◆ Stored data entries

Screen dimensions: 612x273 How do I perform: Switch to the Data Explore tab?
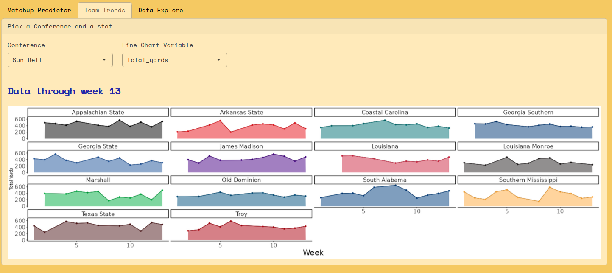point(160,10)
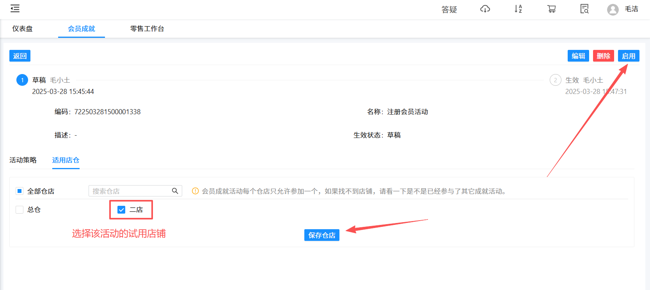
Task: Click the 编辑 button
Action: [x=578, y=56]
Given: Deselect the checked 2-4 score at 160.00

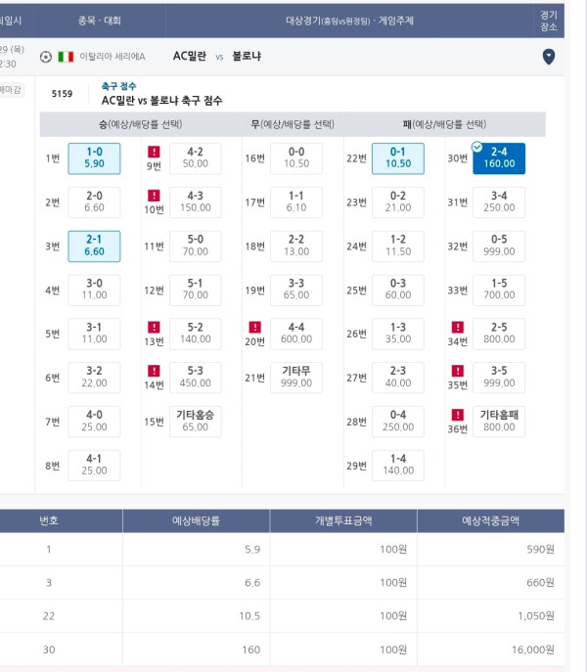Looking at the screenshot, I should pos(499,158).
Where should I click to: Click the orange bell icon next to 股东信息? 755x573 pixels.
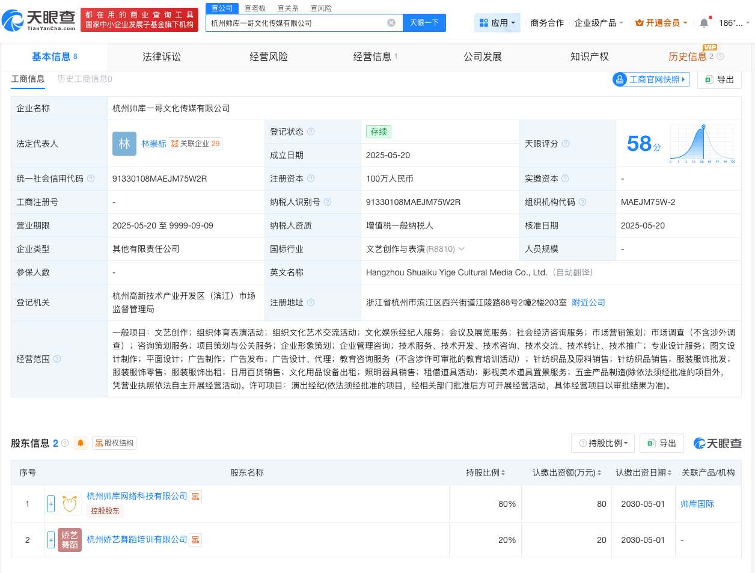click(x=80, y=443)
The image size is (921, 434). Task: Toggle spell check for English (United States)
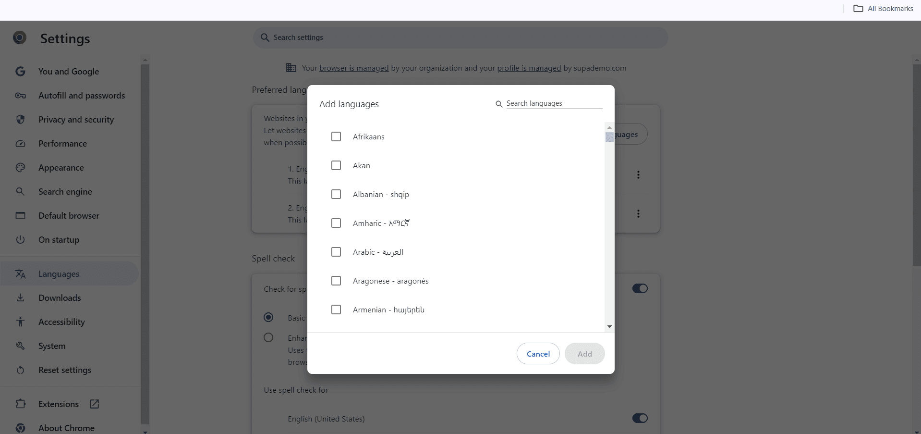[x=640, y=418]
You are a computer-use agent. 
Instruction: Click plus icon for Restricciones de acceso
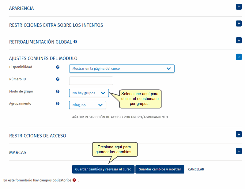coord(239,134)
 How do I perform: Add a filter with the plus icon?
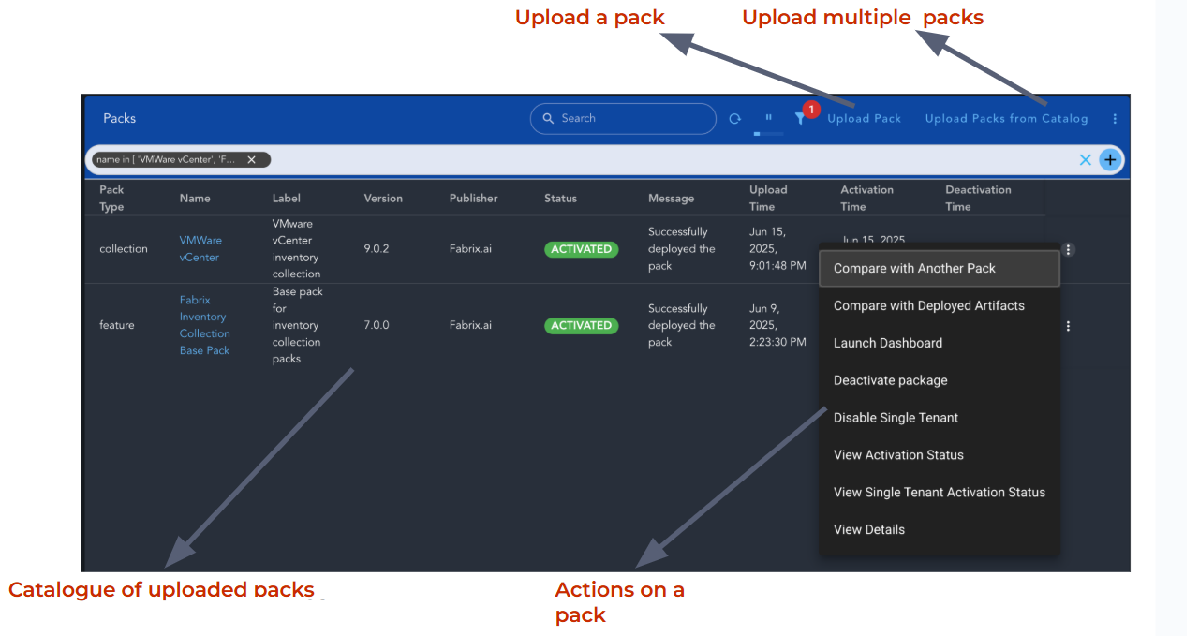(x=1110, y=160)
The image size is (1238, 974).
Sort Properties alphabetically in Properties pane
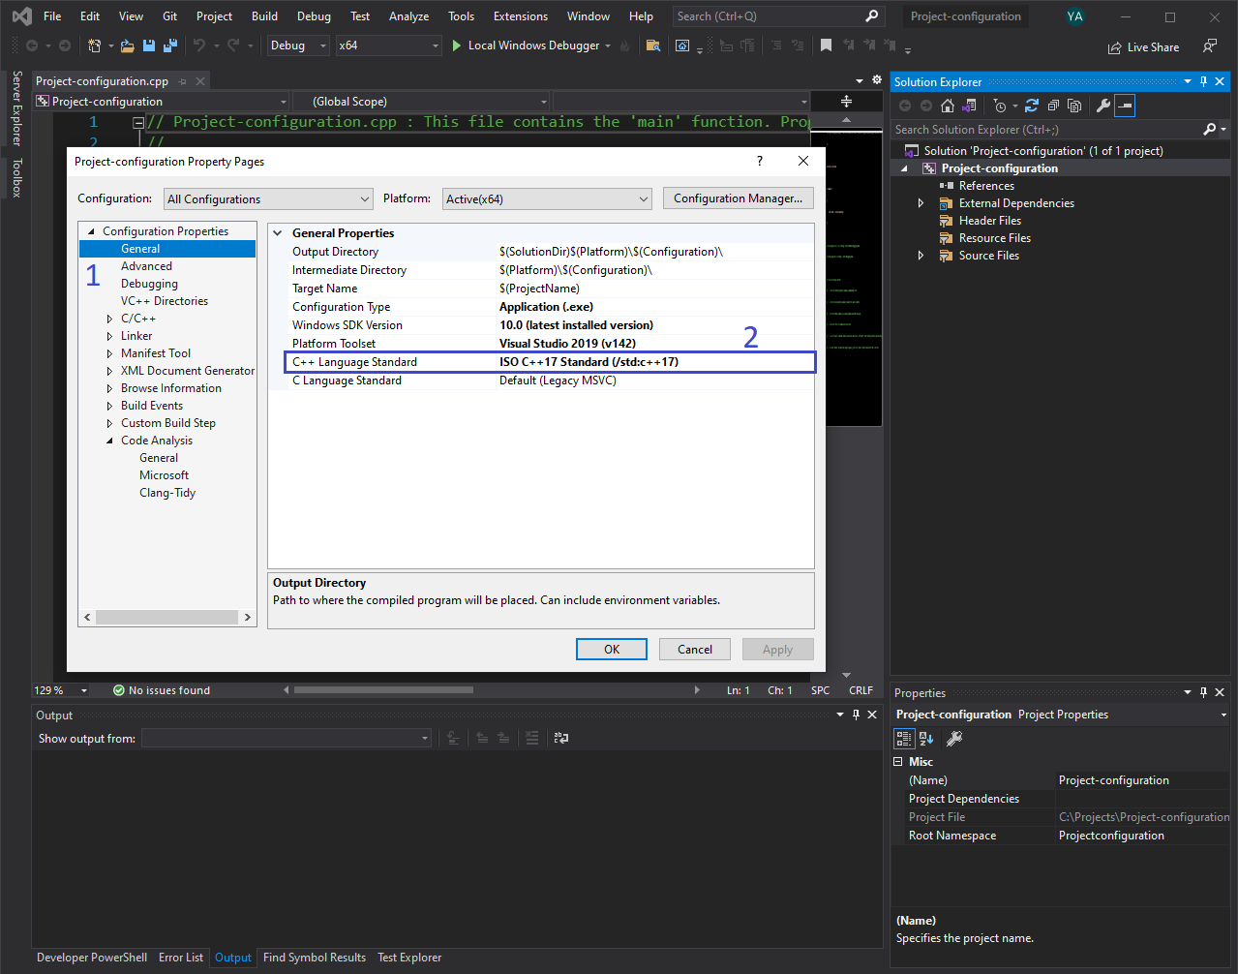point(926,738)
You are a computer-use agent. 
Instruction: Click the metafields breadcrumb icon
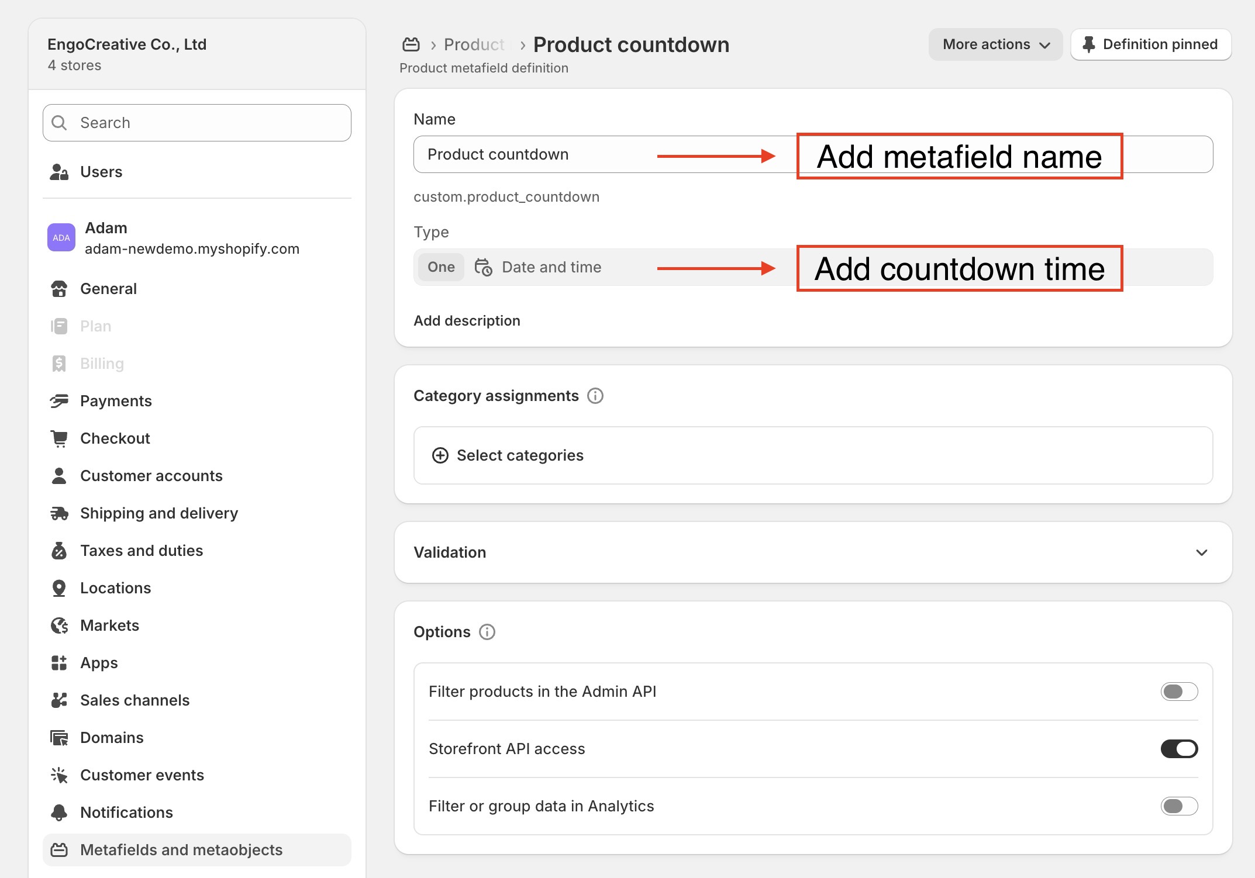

◆ PROMPT
Once the pictures are set aside, write out the entries verbatim.

◆ WRITTEN REPLY
Screen dimensions: 612x273 How do I perform: Switch to the Data Explore tab?
point(160,10)
Task: Click the 编辑 button
Action: [x=578, y=56]
Given: Deselect the checked 2-4 score at 160.00

Looking at the screenshot, I should pos(499,158).
Where should I click to: Click the orange bell icon next to 股东信息? 755x573 pixels.
click(x=80, y=443)
The image size is (921, 434). Task: Toggle spell check for English (United States)
[x=640, y=418]
You are a computer-use agent. 
Instruction: Click plus icon for Restricciones de acceso
coord(239,134)
 How do I perform: Add a filter with the plus icon?
(x=1110, y=160)
The image size is (1238, 974).
Sort Properties alphabetically in Properties pane
point(926,738)
You are a computer-use agent. 
Instruction: Click the metafields breadcrumb icon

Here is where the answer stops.